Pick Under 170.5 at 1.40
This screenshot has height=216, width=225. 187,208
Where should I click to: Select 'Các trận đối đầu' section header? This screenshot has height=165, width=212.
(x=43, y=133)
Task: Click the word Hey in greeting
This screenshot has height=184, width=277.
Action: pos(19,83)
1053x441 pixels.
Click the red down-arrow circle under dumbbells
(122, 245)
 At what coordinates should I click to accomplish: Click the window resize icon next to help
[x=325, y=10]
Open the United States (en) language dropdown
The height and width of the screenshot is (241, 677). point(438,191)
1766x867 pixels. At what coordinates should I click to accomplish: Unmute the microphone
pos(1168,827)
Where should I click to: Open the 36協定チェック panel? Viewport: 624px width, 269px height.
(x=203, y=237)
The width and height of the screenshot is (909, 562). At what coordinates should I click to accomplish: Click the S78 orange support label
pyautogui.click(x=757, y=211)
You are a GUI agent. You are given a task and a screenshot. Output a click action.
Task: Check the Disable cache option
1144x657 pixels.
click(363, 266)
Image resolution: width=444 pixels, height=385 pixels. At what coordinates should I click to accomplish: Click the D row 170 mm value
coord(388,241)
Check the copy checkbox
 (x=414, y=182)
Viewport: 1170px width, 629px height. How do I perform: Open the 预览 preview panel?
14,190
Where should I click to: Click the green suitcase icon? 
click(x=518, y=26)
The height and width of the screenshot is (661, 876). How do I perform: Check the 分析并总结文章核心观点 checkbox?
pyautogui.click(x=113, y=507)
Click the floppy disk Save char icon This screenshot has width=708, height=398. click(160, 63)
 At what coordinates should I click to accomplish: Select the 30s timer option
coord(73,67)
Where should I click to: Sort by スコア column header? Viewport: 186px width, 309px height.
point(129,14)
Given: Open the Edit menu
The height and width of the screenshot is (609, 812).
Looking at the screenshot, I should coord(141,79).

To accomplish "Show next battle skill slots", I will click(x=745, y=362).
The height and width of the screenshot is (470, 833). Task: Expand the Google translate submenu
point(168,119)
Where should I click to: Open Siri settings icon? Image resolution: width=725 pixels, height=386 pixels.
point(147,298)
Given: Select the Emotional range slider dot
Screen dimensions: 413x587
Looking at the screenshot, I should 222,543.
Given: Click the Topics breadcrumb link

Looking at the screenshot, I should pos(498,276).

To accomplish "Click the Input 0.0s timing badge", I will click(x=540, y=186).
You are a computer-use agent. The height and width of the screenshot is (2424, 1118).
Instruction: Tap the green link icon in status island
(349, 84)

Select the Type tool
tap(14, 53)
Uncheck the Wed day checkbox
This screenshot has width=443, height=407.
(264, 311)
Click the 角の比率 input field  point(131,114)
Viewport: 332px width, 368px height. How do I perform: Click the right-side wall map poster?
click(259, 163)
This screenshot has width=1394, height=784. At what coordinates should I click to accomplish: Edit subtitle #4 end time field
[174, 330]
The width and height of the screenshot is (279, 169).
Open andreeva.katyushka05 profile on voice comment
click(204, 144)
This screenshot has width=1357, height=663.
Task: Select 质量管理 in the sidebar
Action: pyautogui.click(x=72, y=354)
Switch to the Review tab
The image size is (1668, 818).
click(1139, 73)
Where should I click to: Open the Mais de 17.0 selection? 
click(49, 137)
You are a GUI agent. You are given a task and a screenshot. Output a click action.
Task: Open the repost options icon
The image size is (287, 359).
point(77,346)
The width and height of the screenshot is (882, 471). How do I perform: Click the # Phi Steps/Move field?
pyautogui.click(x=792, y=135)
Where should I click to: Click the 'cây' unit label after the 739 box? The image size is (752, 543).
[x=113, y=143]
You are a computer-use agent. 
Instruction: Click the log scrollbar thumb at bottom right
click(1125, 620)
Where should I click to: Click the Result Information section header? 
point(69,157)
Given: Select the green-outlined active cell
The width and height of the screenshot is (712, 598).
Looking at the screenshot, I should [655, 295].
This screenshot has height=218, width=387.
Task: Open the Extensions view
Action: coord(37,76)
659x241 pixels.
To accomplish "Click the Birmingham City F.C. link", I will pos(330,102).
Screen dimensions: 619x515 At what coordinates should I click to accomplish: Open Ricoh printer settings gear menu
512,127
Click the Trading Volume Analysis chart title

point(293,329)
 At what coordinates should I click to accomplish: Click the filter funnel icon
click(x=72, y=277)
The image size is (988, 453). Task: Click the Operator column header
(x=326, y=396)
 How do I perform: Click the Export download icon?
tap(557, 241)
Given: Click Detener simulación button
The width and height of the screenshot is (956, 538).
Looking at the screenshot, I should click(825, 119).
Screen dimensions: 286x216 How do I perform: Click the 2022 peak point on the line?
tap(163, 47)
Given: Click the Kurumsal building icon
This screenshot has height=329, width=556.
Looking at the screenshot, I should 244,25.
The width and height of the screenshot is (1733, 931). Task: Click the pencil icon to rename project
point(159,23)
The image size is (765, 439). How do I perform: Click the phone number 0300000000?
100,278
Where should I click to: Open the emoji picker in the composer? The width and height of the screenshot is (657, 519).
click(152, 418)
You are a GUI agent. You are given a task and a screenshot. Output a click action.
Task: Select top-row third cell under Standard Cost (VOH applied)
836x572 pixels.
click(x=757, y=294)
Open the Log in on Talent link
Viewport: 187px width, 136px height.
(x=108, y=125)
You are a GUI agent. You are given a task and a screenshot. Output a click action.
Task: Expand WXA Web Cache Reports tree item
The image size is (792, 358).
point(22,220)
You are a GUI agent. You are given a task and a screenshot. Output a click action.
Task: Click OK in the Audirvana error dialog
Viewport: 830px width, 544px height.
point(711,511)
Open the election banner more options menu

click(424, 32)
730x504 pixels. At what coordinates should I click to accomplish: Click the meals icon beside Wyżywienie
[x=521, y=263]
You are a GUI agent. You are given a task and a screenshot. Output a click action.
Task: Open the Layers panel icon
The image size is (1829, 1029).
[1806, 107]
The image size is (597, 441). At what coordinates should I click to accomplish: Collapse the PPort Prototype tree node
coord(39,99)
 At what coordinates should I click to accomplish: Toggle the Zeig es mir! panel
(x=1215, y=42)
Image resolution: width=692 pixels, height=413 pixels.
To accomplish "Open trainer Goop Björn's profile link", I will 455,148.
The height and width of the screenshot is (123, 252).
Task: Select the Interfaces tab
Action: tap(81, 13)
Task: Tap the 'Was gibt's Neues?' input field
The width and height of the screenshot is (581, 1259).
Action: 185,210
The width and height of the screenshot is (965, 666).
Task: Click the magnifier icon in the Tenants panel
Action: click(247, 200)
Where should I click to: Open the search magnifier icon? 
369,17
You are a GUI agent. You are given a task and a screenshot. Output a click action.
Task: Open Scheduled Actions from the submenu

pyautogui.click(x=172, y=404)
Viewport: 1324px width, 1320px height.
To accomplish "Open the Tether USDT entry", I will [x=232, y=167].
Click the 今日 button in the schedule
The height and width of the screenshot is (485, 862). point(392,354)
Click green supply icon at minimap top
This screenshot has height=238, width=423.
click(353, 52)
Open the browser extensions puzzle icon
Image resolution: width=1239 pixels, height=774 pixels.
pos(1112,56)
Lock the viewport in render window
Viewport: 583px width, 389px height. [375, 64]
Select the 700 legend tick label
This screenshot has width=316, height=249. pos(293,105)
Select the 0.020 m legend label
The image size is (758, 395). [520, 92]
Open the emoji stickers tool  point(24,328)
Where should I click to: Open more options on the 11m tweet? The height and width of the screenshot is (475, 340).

○ ○ ○ ○ ○

▶ _TASK PROMPT_
Can you recast every line of the listing above as a numbered list, leaving out any blank lines?

▶ _ANSWER FOR THIS EXERCISE_
1. Pick Under 170.5 at 1.40
2. This screenshot has height=216, width=225. 187,208
3. Where should I click to: Select 'Các trận đối đầu' section header? This screenshot has height=165, width=212.
4. (x=43, y=133)
5. Task: Click the word Hey in greeting
6. This screenshot has height=184, width=277.
7. Action: pos(19,83)
8. 1053x441 pixels.
9. Click the red down-arrow circle under dumbbells
10. (122, 245)
11.  At what coordinates should I click to accomplish: Click the window resize icon next to help
12. [x=325, y=10]
13. Open the United States (en) language dropdown
14. The height and width of the screenshot is (241, 677). point(438,191)
15. 1766x867 pixels. At what coordinates should I click to accomplish: Unmute the microphone
16. pos(1168,827)
17. Where should I click to: Open the 36協定チェック panel? Viewport: 624px width, 269px height.
18. (x=203, y=237)
19. The width and height of the screenshot is (909, 562). At what coordinates should I click to accomplish: Click the S78 orange support label
20. pyautogui.click(x=757, y=211)
21. You are a GUI agent. You are given a task and a screenshot. Output a click action.
22. Task: Check the Disable cache option
23. 1144x657 pixels.
24. click(363, 266)
25. Image resolution: width=444 pixels, height=385 pixels. At what coordinates should I click to accomplish: Click the D row 170 mm value
26. coord(388,241)
27. Check the copy checkbox
28.  (x=414, y=182)
29. Viewport: 1170px width, 629px height. How do I perform: Open the 预览 preview panel?
30. 14,190
31. Where should I click to: Click the green suitcase icon? 
32. click(x=518, y=26)
33. The height and width of the screenshot is (661, 876). How do I perform: Check the 分析并总结文章核心观点 checkbox?
34. pyautogui.click(x=113, y=507)
35. Click the floppy disk Save char icon This screenshot has width=708, height=398. click(160, 63)
36.  At what coordinates should I click to accomplish: Select the 30s timer option
37. coord(73,67)
38. Where should I click to: Sort by スコア column header? Viewport: 186px width, 309px height.
39. point(129,14)
40. Given: Open the Edit menu
41. The height and width of the screenshot is (609, 812).
42. Looking at the screenshot, I should coord(141,79).
43. To accomplish "Show next battle skill slots", I will click(x=745, y=362).
44. The height and width of the screenshot is (470, 833). Task: Expand the Google translate submenu
45. point(168,119)
46. Where should I click to: Open Siri settings icon? Image resolution: width=725 pixels, height=386 pixels.
47. point(147,298)
48. Given: Select the Emotional range slider dot
49. Screen dimensions: 413x587
50. Looking at the screenshot, I should 222,543.
51. Given: Click the Topics breadcrumb link
52. Looking at the screenshot, I should pos(498,276).
53. To accomplish "Click the Input 0.0s timing badge", I will click(x=540, y=186).
54. You are a computer-use agent. The height and width of the screenshot is (2424, 1118).
55. Instruction: Tap the green link icon in status island
56. (349, 84)
57. Select the Type tool
58. tap(14, 53)
59. Uncheck the Wed day checkbox
60. This screenshot has width=443, height=407.
61. (264, 311)
62. Click the 角の比率 input field  point(131,114)
63. Viewport: 332px width, 368px height. How do I perform: Click the right-side wall map poster?
64. click(259, 163)
65. This screenshot has width=1394, height=784. At what coordinates should I click to accomplish: Edit subtitle #4 end time field
66. [174, 330]
67. The width and height of the screenshot is (279, 169).
68. Open andreeva.katyushka05 profile on voice comment
69. click(204, 144)
70. This screenshot has width=1357, height=663.
71. Task: Select 质量管理 in the sidebar
72. Action: pyautogui.click(x=72, y=354)
73. Switch to the Review tab
74. The image size is (1668, 818).
75. click(1139, 73)
76. Where should I click to: Open the Mais de 17.0 selection? 
77. click(49, 137)
78. You are a GUI agent. You are given a task and a screenshot. Output a click action.
79. Task: Open the repost options icon
80. The image size is (287, 359).
81. point(77,346)
82. The width and height of the screenshot is (882, 471). How do I perform: Click the # Phi Steps/Move field?
83. pyautogui.click(x=792, y=135)
84. Where should I click to: Click the 'cây' unit label after the 739 box? The image size is (752, 543).
85. [x=113, y=143]
86. You are a computer-use agent. 
87. Instruction: Click the log scrollbar thumb at bottom right
88. click(1125, 620)
89. Where should I click to: Click the Result Information section header? 
90. point(69,157)
91. Given: Select the green-outlined active cell
92. The width and height of the screenshot is (712, 598).
93. Looking at the screenshot, I should [655, 295].
94. This screenshot has height=218, width=387.
95. Task: Open the Extensions view
96. Action: coord(37,76)
97. 659x241 pixels.
98. To accomplish "Click the Birmingham City F.C. link", I will pos(330,102).
99. Screen dimensions: 619x515 At what coordinates should I click to accomplish: Open Ricoh printer settings gear menu
100. 512,127
101. Click the Trading Volume Analysis chart title
102. point(293,329)
103.  At what coordinates should I click to accomplish: Click the filter funnel icon
104. click(x=72, y=277)
105. The image size is (988, 453). Task: Click the Operator column header
106. (x=326, y=396)
107.  How do I perform: Click the Export download icon?
108. tap(557, 241)
109. Given: Click Detener simulación button
110. The width and height of the screenshot is (956, 538).
111. Looking at the screenshot, I should click(825, 119).
112. Screen dimensions: 286x216 How do I perform: Click the 2022 peak point on the line?
113. tap(163, 47)
114. Given: Click the Kurumsal building icon
115. This screenshot has height=329, width=556.
116. Looking at the screenshot, I should 244,25.
117. The width and height of the screenshot is (1733, 931). Task: Click the pencil icon to rename project
118. point(159,23)
119. The image size is (765, 439). How do I perform: Click the phone number 0300000000?
120. 100,278
121. Where should I click to: Open the emoji picker in the composer? The width and height of the screenshot is (657, 519).
122. click(152, 418)
123. You are a GUI agent. You are given a task and a screenshot. Output a click action.
124. Task: Select top-row third cell under Standard Cost (VOH applied)
125. 836x572 pixels.
126. click(x=757, y=294)
127. Open the Log in on Talent link
128. Viewport: 187px width, 136px height.
129. (x=108, y=125)
130. You are a GUI agent. You are given a task and a screenshot. Output a click action.
131. Task: Expand WXA Web Cache Reports tree item
132. The image size is (792, 358).
133. point(22,220)
134. You are a GUI agent. You are given a task and a screenshot. Output a click action.
135. Task: Click OK in the Audirvana error dialog
136. Viewport: 830px width, 544px height.
137. point(711,511)
138. Open the election banner more options menu
139. click(424, 32)
140. 730x504 pixels. At what coordinates should I click to accomplish: Click the meals icon beside Wyżywienie
141. [x=521, y=263]
142. You are a GUI agent. You are given a task and a screenshot. Output a click action.
143. Task: Open the Layers panel icon
144. The image size is (1829, 1029).
145. [1806, 107]
146. The image size is (597, 441). At what coordinates should I click to accomplish: Collapse the PPort Prototype tree node
147. coord(39,99)
148.  At what coordinates should I click to accomplish: Toggle the Zeig es mir! panel
149. (x=1215, y=42)
150. Image resolution: width=692 pixels, height=413 pixels.
151. To accomplish "Open trainer Goop Björn's profile link", I will 455,148.
152. The height and width of the screenshot is (123, 252).
153. Task: Select the Interfaces tab
154. Action: tap(81, 13)
155. Task: Tap the 'Was gibt's Neues?' input field
156. The width and height of the screenshot is (581, 1259).
157. Action: 185,210
158. The width and height of the screenshot is (965, 666).
159. Task: Click the magnifier icon in the Tenants panel
160. Action: click(247, 200)
161. Where should I click to: Open the search magnifier icon? 
162. 369,17
163. You are a GUI agent. You are given a task and a screenshot. Output a click action.
164. Task: Open Scheduled Actions from the submenu
165. pyautogui.click(x=172, y=404)
166. Viewport: 1324px width, 1320px height.
167. To accomplish "Open the Tether USDT entry", I will [x=232, y=167].
168. Click the 今日 button in the schedule
169. The height and width of the screenshot is (485, 862). point(392,354)
170. Click green supply icon at minimap top
171. This screenshot has height=238, width=423.
172. click(353, 52)
173. Open the browser extensions puzzle icon
174. Image resolution: width=1239 pixels, height=774 pixels.
175. pos(1112,56)
176. Lock the viewport in render window
177. Viewport: 583px width, 389px height. [375, 64]
178. Select the 700 legend tick label
179. This screenshot has width=316, height=249. pos(293,105)
180. Select the 0.020 m legend label
181. The image size is (758, 395). [520, 92]
182. Open the emoji stickers tool  point(24,328)
183. Where should I click to: Open more options on the 11m tweet? The height and width of the screenshot is (475, 340).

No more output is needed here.